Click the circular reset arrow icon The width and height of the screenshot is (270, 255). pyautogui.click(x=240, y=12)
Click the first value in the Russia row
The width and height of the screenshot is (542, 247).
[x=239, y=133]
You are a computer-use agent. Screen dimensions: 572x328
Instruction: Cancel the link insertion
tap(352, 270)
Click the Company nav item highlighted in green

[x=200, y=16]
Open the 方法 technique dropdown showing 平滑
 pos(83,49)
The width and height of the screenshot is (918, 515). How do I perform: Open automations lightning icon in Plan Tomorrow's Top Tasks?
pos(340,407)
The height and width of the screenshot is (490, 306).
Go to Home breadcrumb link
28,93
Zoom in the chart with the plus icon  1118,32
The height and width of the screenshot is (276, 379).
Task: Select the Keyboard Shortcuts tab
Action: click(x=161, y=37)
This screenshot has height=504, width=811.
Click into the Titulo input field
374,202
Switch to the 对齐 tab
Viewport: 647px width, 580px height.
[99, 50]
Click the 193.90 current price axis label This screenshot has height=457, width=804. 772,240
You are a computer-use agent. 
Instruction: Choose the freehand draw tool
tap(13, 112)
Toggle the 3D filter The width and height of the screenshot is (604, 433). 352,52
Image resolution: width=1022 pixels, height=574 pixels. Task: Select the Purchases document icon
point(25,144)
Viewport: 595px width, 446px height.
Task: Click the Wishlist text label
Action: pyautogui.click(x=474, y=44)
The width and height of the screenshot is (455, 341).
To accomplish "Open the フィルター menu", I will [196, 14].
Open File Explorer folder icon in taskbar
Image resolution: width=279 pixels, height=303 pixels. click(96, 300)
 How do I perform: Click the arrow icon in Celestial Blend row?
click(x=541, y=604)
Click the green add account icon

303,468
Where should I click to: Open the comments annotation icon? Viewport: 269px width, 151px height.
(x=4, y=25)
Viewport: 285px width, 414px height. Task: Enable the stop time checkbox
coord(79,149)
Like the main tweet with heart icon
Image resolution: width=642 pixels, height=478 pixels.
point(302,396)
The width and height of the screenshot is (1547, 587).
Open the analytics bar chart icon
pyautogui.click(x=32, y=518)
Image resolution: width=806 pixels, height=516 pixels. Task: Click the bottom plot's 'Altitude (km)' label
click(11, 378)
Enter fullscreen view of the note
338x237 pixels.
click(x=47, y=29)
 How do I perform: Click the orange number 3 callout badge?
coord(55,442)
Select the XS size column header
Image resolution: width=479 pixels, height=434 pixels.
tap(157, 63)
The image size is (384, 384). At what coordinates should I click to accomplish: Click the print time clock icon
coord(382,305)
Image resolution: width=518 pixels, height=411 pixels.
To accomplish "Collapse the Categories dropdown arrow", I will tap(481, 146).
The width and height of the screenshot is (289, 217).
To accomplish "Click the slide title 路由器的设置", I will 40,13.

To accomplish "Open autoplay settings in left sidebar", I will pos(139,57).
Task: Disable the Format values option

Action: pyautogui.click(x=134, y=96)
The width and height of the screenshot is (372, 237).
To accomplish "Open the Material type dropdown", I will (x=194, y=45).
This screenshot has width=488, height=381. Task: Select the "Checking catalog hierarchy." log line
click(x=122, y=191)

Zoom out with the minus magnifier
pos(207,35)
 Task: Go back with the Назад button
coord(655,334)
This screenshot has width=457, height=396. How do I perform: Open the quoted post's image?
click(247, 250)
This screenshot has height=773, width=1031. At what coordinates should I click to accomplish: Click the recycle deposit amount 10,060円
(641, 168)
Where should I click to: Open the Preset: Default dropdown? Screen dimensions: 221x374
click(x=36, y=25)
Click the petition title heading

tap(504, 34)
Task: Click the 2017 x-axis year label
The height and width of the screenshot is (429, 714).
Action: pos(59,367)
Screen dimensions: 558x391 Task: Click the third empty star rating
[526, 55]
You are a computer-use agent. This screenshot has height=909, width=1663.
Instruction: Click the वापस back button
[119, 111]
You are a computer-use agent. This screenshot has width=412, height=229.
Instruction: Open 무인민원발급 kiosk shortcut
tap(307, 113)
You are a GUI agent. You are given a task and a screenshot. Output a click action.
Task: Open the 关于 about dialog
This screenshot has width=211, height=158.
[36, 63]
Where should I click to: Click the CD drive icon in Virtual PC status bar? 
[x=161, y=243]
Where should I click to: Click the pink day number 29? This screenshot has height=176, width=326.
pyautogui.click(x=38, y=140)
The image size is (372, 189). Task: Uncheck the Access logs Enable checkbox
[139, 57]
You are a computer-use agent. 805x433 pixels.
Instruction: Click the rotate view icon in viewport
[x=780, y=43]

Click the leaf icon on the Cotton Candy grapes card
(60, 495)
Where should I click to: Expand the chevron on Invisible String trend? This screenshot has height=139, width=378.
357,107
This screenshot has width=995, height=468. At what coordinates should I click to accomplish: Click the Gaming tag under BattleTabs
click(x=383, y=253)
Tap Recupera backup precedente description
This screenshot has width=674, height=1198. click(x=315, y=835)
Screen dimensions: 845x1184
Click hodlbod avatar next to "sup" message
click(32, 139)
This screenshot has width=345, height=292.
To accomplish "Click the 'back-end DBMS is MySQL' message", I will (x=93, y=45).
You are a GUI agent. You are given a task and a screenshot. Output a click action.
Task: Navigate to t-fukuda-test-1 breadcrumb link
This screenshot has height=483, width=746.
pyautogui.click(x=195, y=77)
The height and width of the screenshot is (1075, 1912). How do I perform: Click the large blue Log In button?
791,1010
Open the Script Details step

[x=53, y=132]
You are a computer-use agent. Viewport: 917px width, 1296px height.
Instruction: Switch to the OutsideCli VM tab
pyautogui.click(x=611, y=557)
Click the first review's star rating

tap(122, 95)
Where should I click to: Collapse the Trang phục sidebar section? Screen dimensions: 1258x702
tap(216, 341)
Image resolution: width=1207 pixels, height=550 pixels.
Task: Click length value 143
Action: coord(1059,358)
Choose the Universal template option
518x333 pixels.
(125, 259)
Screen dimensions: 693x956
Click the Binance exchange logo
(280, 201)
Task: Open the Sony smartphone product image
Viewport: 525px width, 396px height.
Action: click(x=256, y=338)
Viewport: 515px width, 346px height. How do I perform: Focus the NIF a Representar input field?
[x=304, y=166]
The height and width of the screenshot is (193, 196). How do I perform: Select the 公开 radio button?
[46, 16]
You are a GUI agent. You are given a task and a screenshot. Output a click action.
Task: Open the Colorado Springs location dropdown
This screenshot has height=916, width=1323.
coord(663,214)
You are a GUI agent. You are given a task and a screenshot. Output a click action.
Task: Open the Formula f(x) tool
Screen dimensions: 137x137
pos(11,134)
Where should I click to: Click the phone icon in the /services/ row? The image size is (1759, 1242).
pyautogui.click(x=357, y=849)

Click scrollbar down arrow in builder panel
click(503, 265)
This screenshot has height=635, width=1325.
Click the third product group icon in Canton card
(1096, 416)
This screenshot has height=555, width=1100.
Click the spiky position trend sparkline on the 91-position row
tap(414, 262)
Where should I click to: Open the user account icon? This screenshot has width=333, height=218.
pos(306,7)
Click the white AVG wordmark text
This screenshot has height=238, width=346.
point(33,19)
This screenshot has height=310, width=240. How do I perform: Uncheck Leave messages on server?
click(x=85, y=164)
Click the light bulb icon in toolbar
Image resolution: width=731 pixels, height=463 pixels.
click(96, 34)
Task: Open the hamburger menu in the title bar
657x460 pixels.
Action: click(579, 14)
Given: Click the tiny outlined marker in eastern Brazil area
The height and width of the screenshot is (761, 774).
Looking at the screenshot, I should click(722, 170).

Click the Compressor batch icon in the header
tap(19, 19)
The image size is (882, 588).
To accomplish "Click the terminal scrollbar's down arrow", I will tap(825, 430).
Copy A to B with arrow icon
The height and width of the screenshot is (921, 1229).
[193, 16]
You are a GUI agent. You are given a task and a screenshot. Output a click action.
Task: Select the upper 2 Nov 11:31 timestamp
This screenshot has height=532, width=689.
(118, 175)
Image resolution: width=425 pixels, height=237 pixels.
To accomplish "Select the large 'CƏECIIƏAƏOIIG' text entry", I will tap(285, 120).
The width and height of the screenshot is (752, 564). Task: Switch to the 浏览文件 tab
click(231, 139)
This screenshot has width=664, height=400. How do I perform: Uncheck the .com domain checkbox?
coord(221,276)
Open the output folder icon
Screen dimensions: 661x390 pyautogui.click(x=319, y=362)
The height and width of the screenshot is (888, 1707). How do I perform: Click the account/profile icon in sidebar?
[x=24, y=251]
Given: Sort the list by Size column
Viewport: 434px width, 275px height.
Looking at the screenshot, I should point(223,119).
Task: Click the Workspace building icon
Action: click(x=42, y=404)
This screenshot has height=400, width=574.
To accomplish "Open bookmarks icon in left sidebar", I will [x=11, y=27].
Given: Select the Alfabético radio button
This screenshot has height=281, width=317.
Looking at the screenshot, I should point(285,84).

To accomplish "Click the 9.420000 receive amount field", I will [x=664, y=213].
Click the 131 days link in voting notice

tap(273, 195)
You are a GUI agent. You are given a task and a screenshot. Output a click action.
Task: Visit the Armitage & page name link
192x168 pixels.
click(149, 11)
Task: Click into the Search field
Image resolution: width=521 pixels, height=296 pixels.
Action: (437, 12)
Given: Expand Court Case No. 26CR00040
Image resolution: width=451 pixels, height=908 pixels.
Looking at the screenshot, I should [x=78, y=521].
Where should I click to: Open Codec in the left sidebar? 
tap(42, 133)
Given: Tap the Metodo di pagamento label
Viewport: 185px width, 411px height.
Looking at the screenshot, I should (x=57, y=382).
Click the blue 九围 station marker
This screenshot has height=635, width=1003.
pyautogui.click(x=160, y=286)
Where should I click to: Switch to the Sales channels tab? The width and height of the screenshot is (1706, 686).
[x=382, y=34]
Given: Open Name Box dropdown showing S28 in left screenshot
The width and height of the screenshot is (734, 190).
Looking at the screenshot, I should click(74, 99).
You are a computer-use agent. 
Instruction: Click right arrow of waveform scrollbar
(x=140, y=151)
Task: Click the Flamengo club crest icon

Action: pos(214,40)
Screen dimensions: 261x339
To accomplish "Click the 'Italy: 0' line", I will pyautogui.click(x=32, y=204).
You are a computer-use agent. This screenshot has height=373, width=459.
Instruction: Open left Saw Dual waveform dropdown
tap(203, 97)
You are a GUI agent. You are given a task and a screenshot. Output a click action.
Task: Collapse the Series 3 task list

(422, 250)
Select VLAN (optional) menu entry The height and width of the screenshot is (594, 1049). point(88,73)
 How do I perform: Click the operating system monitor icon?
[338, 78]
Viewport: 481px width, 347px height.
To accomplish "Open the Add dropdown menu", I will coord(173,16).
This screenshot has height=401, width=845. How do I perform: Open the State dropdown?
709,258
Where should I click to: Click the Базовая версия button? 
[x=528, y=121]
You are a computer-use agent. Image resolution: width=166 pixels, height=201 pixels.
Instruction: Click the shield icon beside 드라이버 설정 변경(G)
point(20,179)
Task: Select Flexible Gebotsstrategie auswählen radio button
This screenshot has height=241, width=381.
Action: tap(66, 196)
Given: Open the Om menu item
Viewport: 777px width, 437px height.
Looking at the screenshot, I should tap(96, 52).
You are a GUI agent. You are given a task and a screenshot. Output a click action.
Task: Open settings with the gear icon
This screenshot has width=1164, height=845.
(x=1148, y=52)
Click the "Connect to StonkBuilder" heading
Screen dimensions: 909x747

What is needed — When a line in the material above includes the word "menu", copy that line.

Written response —
To accomplish "Open the フィルター menu", I will [196, 14].
Task: Open the hamburger menu in the title bar
Select VLAN (optional) menu entry The height and width of the screenshot is (594, 1049). point(88,73)
To accomplish "Open the Add dropdown menu", I will coord(173,16).
Given: Open the Om menu item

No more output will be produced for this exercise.